Although heirship in Missouri is allowed to the ninth degree of consanguinity, § 474.-010(2)(d), and some fifteen years remain during which other heirs of decedent, if any, could make claims on her escheated estate, claimant’s entitlement thereto is established prima facie when he shows in a proper proceeding he is an heir of decedent and that claims by any others have been foreclosed. We discuss the latter requirement below. But claimant is not required to affirmatively show, in effect, the non-existence of other heirs and claimants through the ninth degree of consanguinity to decedent. That is more than the Act requires to establish entitlement to the estate.

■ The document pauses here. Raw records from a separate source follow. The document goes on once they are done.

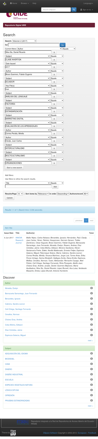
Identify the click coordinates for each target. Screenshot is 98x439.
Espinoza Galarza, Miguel (15, 335)
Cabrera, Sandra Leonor (15, 304)
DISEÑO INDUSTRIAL (14, 374)
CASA (7, 364)
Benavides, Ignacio (12, 298)
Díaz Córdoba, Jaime (13, 330)
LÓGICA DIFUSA (12, 390)
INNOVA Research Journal (19, 240)
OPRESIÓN (9, 395)
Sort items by (31, 193)
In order (53, 193)
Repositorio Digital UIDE (15, 25)
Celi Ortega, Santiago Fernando (18, 309)
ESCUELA (9, 379)
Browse (24, 3)
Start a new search (14, 167)
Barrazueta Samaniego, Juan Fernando (21, 293)
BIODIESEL (9, 358)
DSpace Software (50, 432)
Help (34, 3)
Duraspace (82, 432)
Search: (8, 41)
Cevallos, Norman (12, 314)
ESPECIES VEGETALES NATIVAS (18, 385)
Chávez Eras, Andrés (13, 319)
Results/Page (11, 193)
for (6, 44)
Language (88, 3)
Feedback (92, 432)
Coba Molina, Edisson (14, 324)
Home (14, 3)
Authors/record (76, 193)
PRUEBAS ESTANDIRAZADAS (17, 400)
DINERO (8, 369)
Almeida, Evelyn (11, 288)
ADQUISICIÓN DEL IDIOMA (16, 353)
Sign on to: (87, 9)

Claimant argues that by giving notice of this proceeding to the prosecuting attorney and by proving his relationship to decedent, he has done all the Act requires of him to recover the amount of his claim. Claimant on remand must show more than that. The order claimant seeks is like a judgment in an action quasi in rem, in that it secures his interest in the subject property and extinguishes or establishes the nonexistence of similar interests of particular persons. See Shaffer v. Heitner, 433 U.S. 186, 199 n. 17, 97 S.Ct. 2569, 2577 n. 17, 53 L.Ed.2d 683 (1977) quoting Hanson v. Denckla, 357 U.S. 235, 246 n. 12, 78 S.Ct. 1228, 1235 n. 12, 2 L.Ed.2d 1283 (1958). Because a proceeding quasi in rem is really a proceeding to determine the interests of persons in a thing, Shaffer v. Heitner, 433 U.S. at 207, 97 S.Ct. at 2581, it must appear that the means employed to perfect claimant’s claim satisfied the rudiments of due process, notwithstanding that he mechanically followed the procedure the Act prescribes.

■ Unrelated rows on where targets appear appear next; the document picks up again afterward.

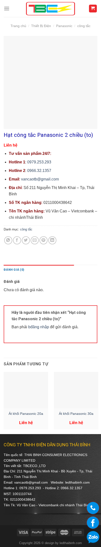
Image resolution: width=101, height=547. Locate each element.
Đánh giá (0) (14, 269)
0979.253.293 (39, 162)
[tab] (39, 270)
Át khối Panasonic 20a (26, 414)
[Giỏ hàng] (93, 9)
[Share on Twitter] (26, 240)
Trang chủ (18, 26)
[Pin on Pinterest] (43, 240)
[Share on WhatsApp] (8, 240)
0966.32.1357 (39, 171)
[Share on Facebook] (17, 240)
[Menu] (7, 8)
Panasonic (64, 26)
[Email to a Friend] (35, 240)
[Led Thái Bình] (50, 8)
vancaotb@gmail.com (40, 179)
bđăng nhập (38, 327)
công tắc (83, 26)
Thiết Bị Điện (41, 26)
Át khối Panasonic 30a (76, 414)
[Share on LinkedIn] (52, 240)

“First, it must appear that the defendant over whom the jurisdiction is asserted had such ‘minimum contacts’ with the State as to render it consistent with ‘traditional notions of fair play and substantial justice’ that he be compelled to defend himself there.” Slivka v. Hackley, 418 S.W.2d 89, 91 (Mo. 1967). We assume, though we need not now hold, that the interests of other heirs, if any, in the estate to be disposed of in this proceeding would supply sufficient “minimum contacts” to validly determine their rights therein. See, e.g.: Rush v. Savchuk, 444 U.S. 320, 100 S.Ct. 571, 577, 62 L.Ed.2d 516 (1980); In re marriage of Breen, 560 S.W.2d 358, 361 (Mo.App. 1977).

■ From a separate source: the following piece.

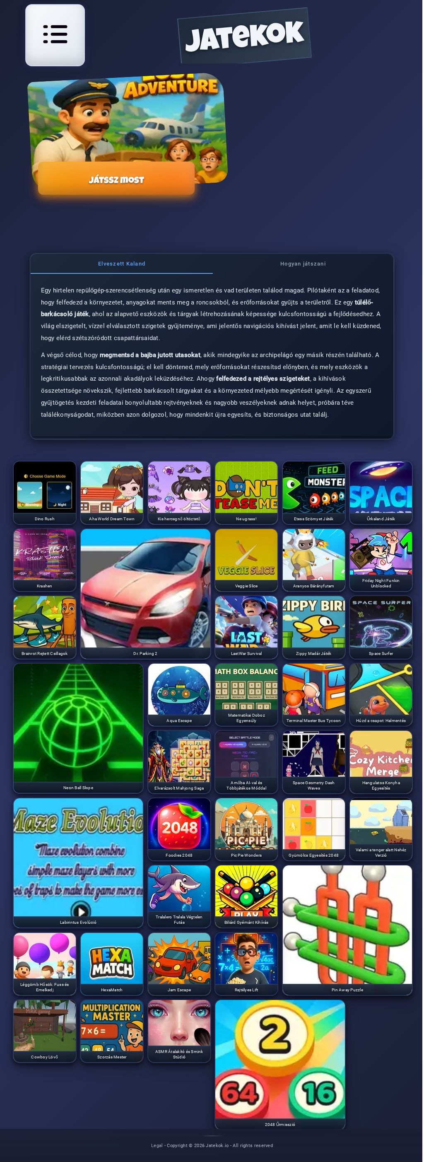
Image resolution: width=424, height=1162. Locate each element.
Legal (157, 1145)
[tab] (122, 264)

The second requirement is set out as follows in Mullane v. Central Hanover Bank & Trust, 339 U.S. 306, 314, 70 S.Ct. 652, 657, 94 L.Ed. 865 (1950):
An elementary and fundamental requirement of due process in any proceeding which is to be accorded finality is notice reasonably calculated, under all the circumstances, to apprise interested parties of the pendency of the action and afford them an opportunity to present their objections.
The Supreme Court went on to acknowledge that in the case of persons whose interests or whereabouts could not with due diligence be ascertained, “employment of an indirect and even a probably futile means of notification is all that the situation permits and creates no constitutional bar to a final decree foreclosing their rights.” Id. at 317, 70 S.Ct. at 658. But due diligence in trying to identify and give notice to those with claims on this estate must nevertheless be shown, and that requires something more than serving a copy of the petition on the county’s prosecuting attorney.
We vacate the order denying claimant’s petition, and remand the cause for further proceedings consistent with the opinion.
REINHARD, P.J., and SNYDER, J., concur.